TEXTO DE ORIGEM:
Lembro-me do tempo em que o ambiente familiar tornava-se tenso, quando alguém fazia uma consulta médica e o Doutor solicitava exames de laboratório. Não podia ser coisa boa. Exame de sangue e radiografia então geravam quase pânico entre alguns mais preocupados. Hoje os hemogramas completos, tempo
de protombina, dosagem de HDL, ureia, creatinina e sei lá mais o que, são solicitados praticamente pelas recepcionistas das clínicas e consultórios, antes mesmo que o médico olhe para você. Depois que ele recebe os resultados dos exames laboratoriais, aí entram em cena os exames funcionais. Testes de esforço, tomografias, cintilografias, ressonâncias de todas as espécies.
Ao fim de tudo, é grande a possibilidade do médico dizer que você está estressado, te receitar um anti ansiolítico e recomendar férias. Ou então te encaminhar para outro médico, especialista em alguma outra área. Quando a jornada chegar ao fim, seja lá qual for o médico que tenha chegado a alguma conclusão,
você certamente sairá de lá com a recomendação de comer apenas rabanetes e alface, andar 2 horas por dia
e mudar de calçada quando avistar um luminoso do McDonald’s.
Nunca vi meu pai ou minha mãe preocupados com eliminar gorduras da comida, combinar as cores das verduras ou virar as costas para uma boa fritura. Ela foi-se com 88 anos e até algumas semanas antes da partida mantinha suas tradicionais preferências gastronômicas: quibes, pastéis, empadas e pizzas. Com refrigerante, claro. Mas isso é outra conversa.

DADOS DE ORIGEM:

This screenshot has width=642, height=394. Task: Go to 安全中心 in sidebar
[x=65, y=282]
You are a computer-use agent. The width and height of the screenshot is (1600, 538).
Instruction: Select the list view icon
---
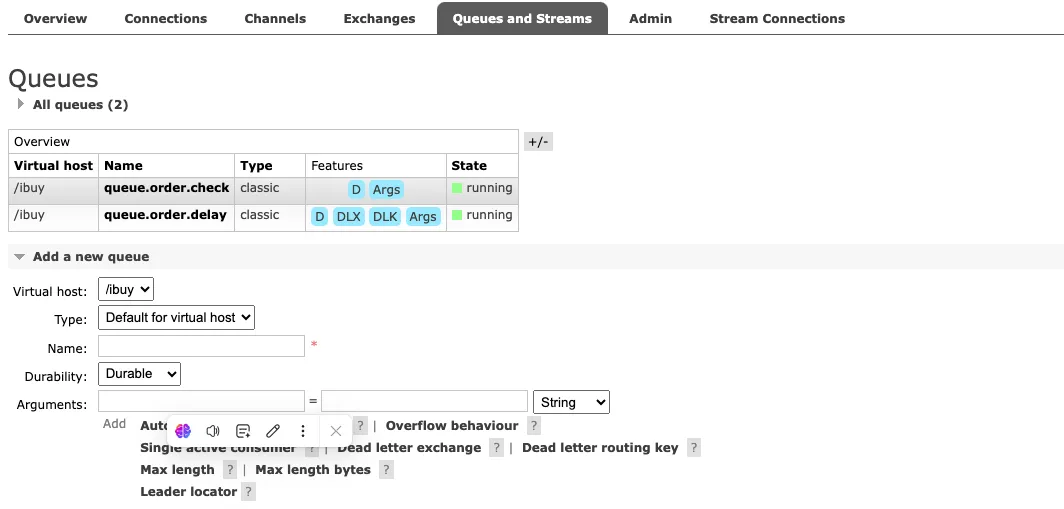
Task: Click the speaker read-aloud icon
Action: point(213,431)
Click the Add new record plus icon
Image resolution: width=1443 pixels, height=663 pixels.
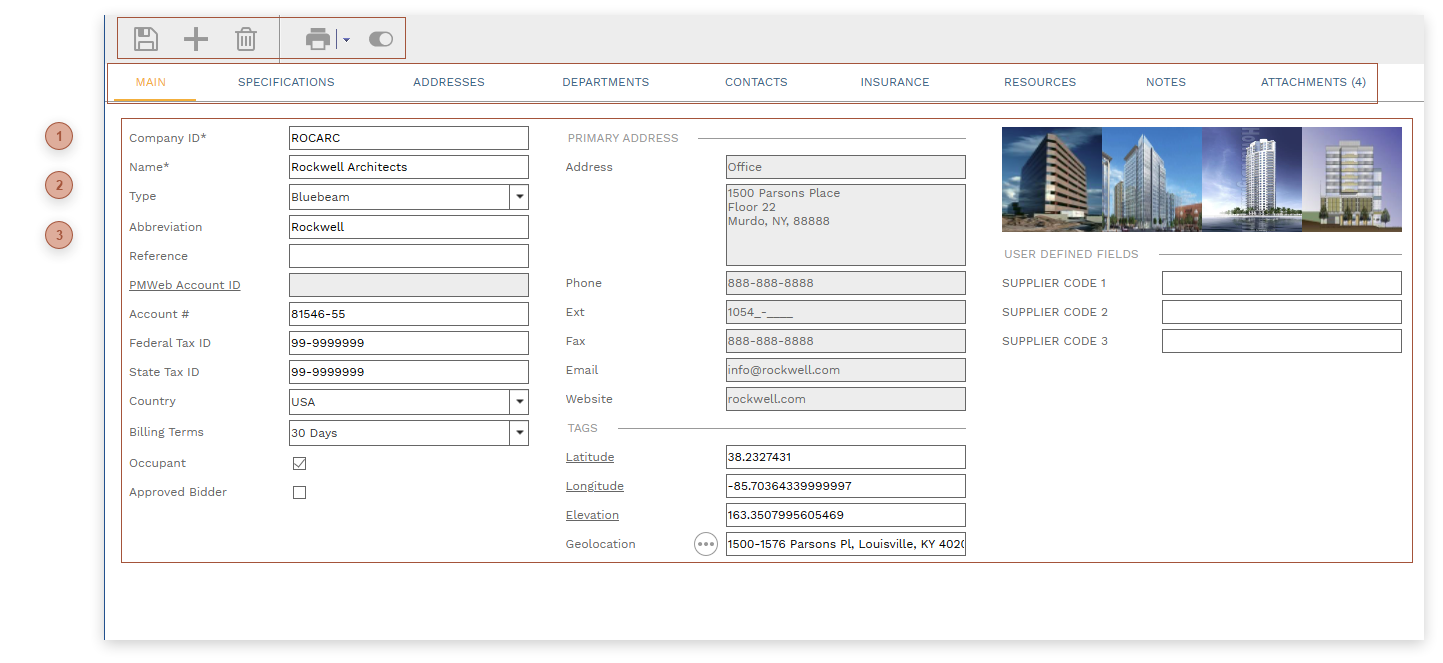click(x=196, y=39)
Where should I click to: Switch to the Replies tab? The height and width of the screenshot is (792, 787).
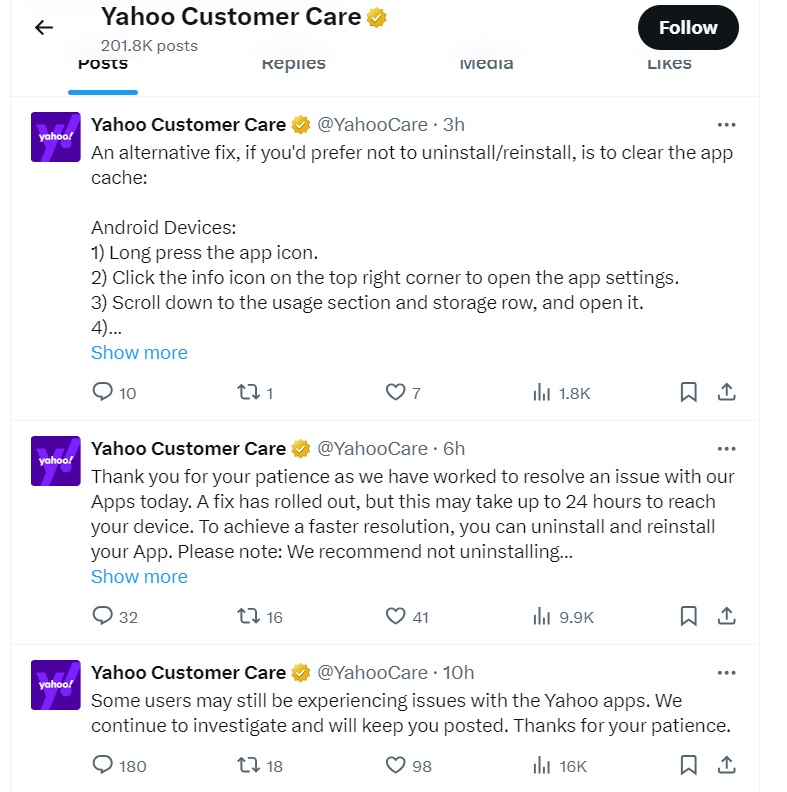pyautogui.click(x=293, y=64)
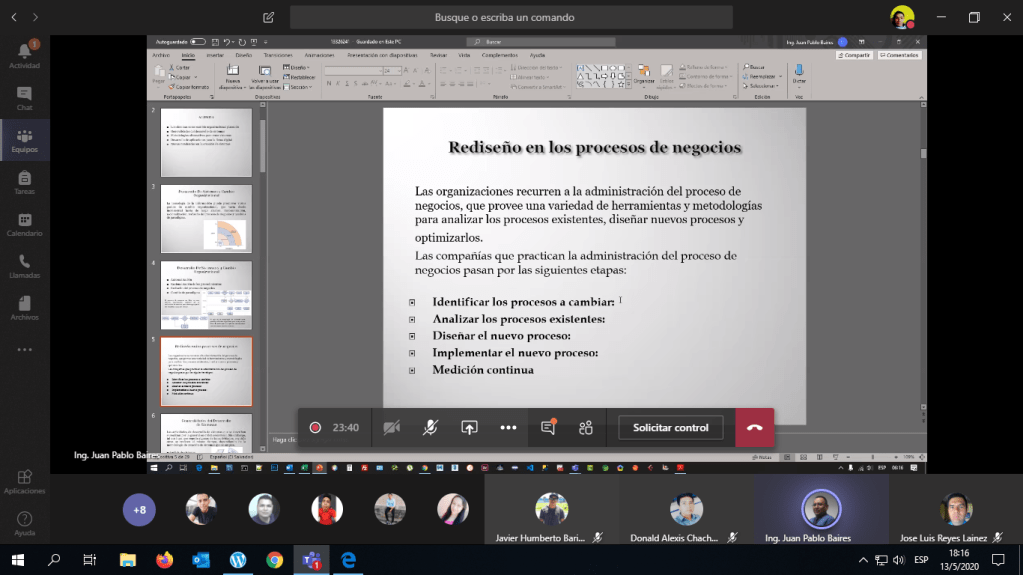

SUAS INSTRUÇÕES: Transcreva literalmente o trecho do texto sobre exames médicos que começa com as palavras "Lembro-me do tempo" e termina em "todas as espécies.".

RESULTADO DO EXERCÍCIO:
Lembro-me do tempo em que o ambiente familiar tornava-se tenso, quando alguém fazia uma consulta médica e o Doutor solicitava exames de laboratório. Não podia ser coisa boa. Exame de sangue e radiografia então geravam quase pânico entre alguns mais preocupados. Hoje os hemogramas completos, tempo
de protombina, dosagem de HDL, ureia, creatinina e sei lá mais o que, são solicitados praticamente pelas recepcionistas das clínicas e consultórios, antes mesmo que o médico olhe para você. Depois que ele recebe os resultados dos exames laboratoriais, aí entram em cena os exames funcionais. Testes de esforço, tomografias, cintilografias, ressonâncias de todas as espécies.